Profile Image for Beth.
245 reviews2 followers
August 9, 2007
A nice fluffy chick lit book. Nothing more, nothing less.
2,424 reviews6 followers
August 12, 2017
Gave up on page 70 of 231. Forgot I was reading it. The whole teenage thing was just to weird. Really disappointed as I really enjoyed my first Colgan book.
195 reviews1 follower
June 30, 2019
The book was fun; a bit predictable; it was certainly a one-day read! Fun seeing life from an English teenager’s point of view.
94 reviews2 followers
January 2, 2018
Flora is beginning to realise she is unhappy with her life. Her job and her relationship with Olly aren't making sense to her any more. So,, when her best friend Tashy cuts her wedding cake, Flora closes her eyes and wishes she was sixteen again. The next morning, Flora wakes up and she's sixteen again! But, it's only her, her mother and her father that have changed ages. Everyone else in Flora's life stay the same, and Flora has jumped back a month before Tashy's wedding. Flora has a second chance to change her life, but what does she want to do? And will Flora get back to the present, or will she be stuck to live her life from sixteen again?

I wouldn't exactly call Flora a likeable main character, but she was definitely interesting. She was unhappy and just going along with the way her life had turned out, but then she magically got a second chance at being sixteen. Sixteen year old Flora could be extremely selfish at times, but she also had her selfless moments that started to make me like her. She was funny, and it was extremely interesting seeing a 32 year old in a 16 year old body.

The story line was easy to follow and it basically gave Flora the opportunity to think about her future and decide whether she wants to keep it the way it is, or whether she's going to use this chance to change her future. Does she really love her job? Is Olly the right guy for her? Flora has a lot of decisions to make about her own life. She also takes the chance to try and rebuild the relationship between her mother and father, and she tries to see whether she can fix them.

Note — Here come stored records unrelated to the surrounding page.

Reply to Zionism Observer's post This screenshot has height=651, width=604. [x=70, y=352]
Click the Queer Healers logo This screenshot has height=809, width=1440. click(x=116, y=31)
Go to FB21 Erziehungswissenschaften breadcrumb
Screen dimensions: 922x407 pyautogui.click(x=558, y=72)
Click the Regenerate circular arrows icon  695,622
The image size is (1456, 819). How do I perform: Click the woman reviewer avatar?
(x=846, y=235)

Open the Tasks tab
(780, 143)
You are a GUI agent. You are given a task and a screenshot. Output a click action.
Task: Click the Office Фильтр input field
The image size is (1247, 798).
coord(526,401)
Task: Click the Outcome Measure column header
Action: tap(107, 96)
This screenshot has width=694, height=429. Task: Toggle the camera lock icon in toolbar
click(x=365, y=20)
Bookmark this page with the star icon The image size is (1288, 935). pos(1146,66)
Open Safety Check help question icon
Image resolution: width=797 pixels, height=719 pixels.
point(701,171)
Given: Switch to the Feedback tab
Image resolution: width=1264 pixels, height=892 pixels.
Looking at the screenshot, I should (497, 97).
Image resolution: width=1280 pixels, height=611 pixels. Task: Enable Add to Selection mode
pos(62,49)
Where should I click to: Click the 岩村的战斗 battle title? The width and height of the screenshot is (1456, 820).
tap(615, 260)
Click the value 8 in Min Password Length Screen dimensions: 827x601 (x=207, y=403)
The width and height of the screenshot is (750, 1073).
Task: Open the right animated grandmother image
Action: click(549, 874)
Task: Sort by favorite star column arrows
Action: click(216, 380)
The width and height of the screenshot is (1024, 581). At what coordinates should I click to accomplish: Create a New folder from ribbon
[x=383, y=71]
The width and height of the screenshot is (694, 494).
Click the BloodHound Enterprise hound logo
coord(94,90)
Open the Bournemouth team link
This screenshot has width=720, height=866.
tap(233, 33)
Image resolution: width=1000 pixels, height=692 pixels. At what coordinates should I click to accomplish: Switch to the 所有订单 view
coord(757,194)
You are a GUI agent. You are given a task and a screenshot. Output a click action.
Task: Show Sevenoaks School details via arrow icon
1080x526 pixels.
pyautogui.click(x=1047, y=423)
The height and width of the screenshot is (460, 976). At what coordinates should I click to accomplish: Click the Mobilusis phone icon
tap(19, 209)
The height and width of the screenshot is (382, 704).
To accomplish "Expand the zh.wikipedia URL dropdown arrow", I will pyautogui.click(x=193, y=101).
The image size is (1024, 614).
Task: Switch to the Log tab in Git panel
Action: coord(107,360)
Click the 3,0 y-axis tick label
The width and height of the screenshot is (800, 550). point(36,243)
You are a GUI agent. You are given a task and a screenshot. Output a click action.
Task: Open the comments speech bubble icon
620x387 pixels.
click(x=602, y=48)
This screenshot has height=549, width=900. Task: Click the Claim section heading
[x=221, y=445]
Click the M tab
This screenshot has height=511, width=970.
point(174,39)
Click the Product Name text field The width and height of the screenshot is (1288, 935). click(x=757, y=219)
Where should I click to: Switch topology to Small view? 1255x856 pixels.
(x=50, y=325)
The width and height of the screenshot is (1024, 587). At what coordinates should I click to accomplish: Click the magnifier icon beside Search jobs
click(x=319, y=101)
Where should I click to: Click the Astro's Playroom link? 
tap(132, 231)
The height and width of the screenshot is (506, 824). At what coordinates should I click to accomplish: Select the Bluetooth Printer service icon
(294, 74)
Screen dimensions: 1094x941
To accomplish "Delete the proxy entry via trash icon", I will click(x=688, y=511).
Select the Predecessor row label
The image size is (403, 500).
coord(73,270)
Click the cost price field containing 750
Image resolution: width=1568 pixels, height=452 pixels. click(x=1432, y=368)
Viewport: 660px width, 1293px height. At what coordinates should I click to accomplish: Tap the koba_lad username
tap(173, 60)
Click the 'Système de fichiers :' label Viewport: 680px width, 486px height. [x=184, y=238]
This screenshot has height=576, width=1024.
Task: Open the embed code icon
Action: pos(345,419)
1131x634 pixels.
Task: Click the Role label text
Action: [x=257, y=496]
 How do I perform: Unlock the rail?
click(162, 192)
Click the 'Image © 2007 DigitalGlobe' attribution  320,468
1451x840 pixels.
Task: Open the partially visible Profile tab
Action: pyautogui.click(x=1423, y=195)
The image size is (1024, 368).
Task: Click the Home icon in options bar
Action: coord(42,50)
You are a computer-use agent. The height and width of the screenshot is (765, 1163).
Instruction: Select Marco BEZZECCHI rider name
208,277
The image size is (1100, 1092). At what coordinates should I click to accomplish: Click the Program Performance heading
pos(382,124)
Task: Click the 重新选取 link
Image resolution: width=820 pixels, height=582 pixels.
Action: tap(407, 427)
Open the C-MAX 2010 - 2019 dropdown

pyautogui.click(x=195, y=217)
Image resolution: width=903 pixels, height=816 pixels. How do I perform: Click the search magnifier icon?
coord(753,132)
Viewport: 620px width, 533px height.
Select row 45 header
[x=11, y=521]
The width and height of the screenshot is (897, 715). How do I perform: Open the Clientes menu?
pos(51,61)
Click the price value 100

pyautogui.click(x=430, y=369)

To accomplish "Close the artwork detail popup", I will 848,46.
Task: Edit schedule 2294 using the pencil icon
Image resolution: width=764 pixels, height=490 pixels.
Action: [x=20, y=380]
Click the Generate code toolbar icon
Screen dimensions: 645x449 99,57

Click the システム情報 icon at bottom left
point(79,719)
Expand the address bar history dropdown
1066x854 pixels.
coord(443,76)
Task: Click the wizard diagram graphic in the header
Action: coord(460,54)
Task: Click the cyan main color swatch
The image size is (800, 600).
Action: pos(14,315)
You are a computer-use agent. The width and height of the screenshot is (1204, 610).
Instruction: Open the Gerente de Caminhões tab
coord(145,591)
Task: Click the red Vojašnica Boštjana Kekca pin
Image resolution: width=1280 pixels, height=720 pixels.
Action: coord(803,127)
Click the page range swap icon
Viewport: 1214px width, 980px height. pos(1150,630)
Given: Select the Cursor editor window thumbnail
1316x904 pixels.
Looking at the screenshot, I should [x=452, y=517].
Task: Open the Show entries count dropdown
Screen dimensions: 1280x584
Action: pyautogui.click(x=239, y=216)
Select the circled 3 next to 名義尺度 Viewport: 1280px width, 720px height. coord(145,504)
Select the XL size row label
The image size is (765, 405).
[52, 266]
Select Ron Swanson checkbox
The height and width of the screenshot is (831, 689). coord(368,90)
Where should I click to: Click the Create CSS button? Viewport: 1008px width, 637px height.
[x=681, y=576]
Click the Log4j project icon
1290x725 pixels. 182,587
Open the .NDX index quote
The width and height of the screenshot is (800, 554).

The ending of the book wrapped up nicely and ended exactly how I would have expected it to. It was a fun and interesting read, and I really enjoyed it.
Profile Image for Marjorie.
667 reviews6 followers
November 10, 2018
3.5 Stars

When I started reading this book I hadn't read the publishers blurb (I rarely do - they are generally full of hyperbole and have been known to give unrealistic expectations) so when I realised this was, essentially, a bit of a time travel fantasy I was a touch reluctant. This isn't really something I expected from this particular author. However, it is still firmly within her usual niche - and for that I am grateful.

I found it a little confusing that only Flora went back in time to being 16. She didn't return to her original 16 year old life but only went back a few weeks so everyone else remained the same except for Flora, her mum and her dad. Strangely her Best Friend, her Boyfriend and one other all recognise that their 32 year old Flora is in the body of 16 year old Flora - very odd. In fact it is quite an odd tale all around.

What I did enjoy was the characters and they very definitely kept me reading. The voices within the book are lively and distinct and whether or not you particularly warm to the character you can at least acknowledge them as an individual. I couldn't really take to Flora as a 32 year old but I did empathise with the 16 year old. Can you imagine going back to that age again - horrific! I also enjoyed the difference between her 80s experience and her 00s experience; it seems that some things never change no matter the march of technology.

This was a fun, undemanding read that I genuinely enjoyed - once I got past the rather wonky Back To The Future thing going on.